Problem details | Go through the entries below and return every line that contains "Rates".

[Recorded data]
-.-.-

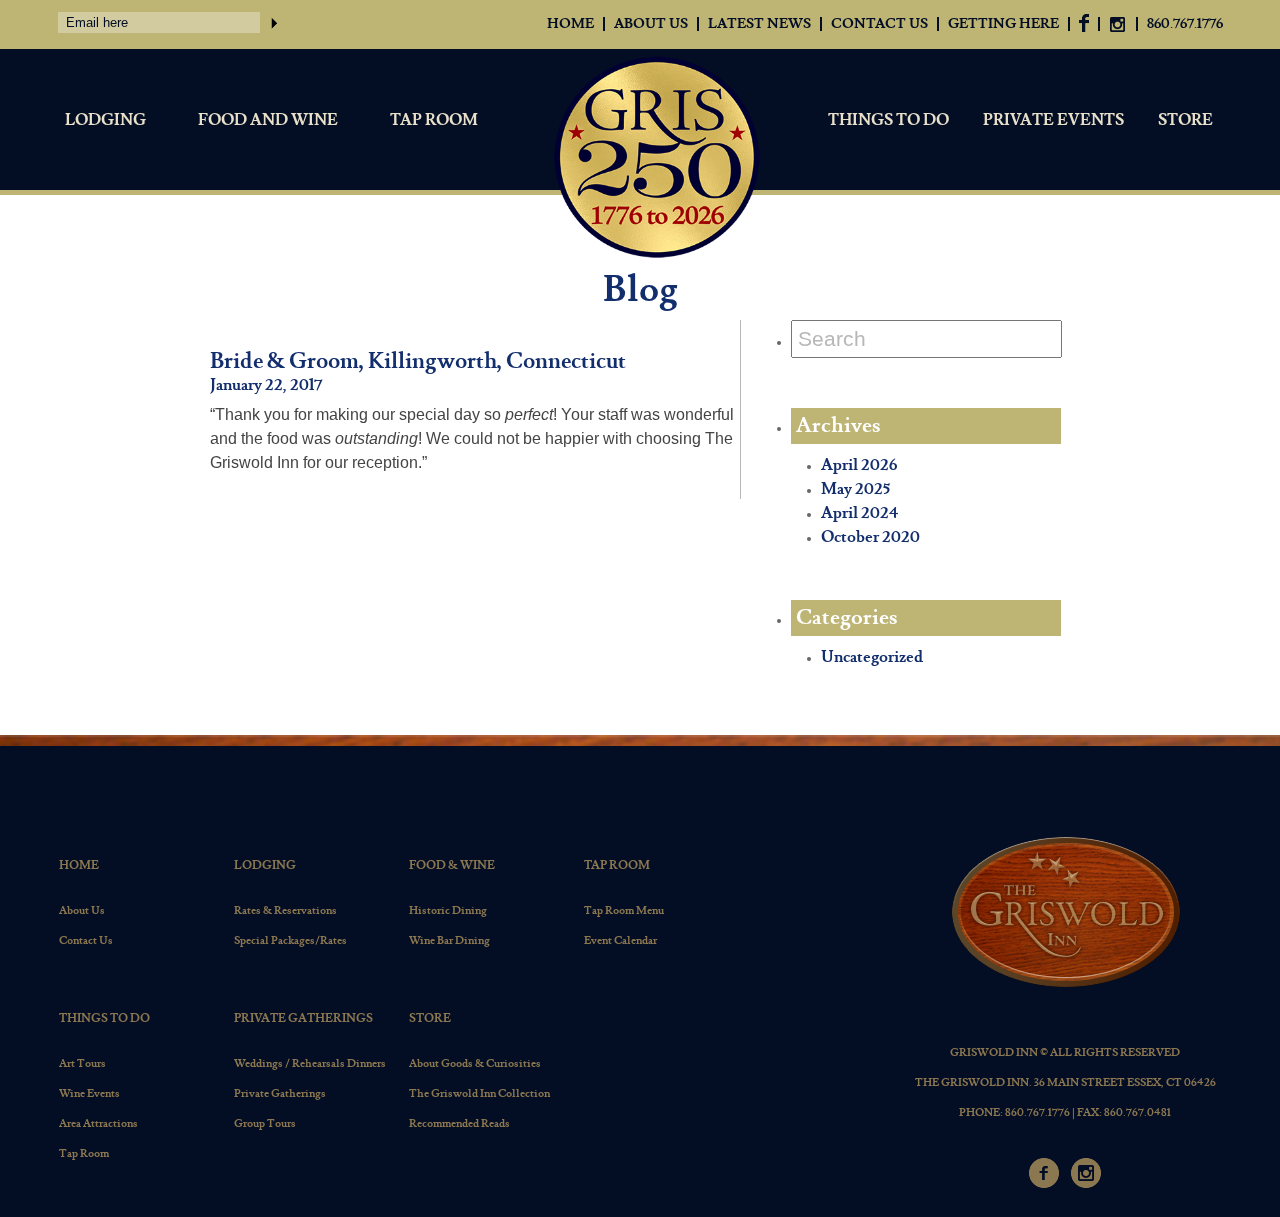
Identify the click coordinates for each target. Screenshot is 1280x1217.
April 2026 (859, 465)
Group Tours (265, 1123)
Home (570, 24)
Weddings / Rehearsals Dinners (310, 1063)
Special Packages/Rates (290, 940)
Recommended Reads (459, 1123)
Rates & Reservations (285, 910)
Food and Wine (268, 120)
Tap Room (434, 120)
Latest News (759, 24)
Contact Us (879, 24)
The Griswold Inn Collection (479, 1093)
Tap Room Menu (624, 910)
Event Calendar (620, 940)
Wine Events (89, 1093)
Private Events (1053, 120)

-.-.-

Solution |
Special Packages/Rates (290, 940)
Rates & Reservations (285, 910)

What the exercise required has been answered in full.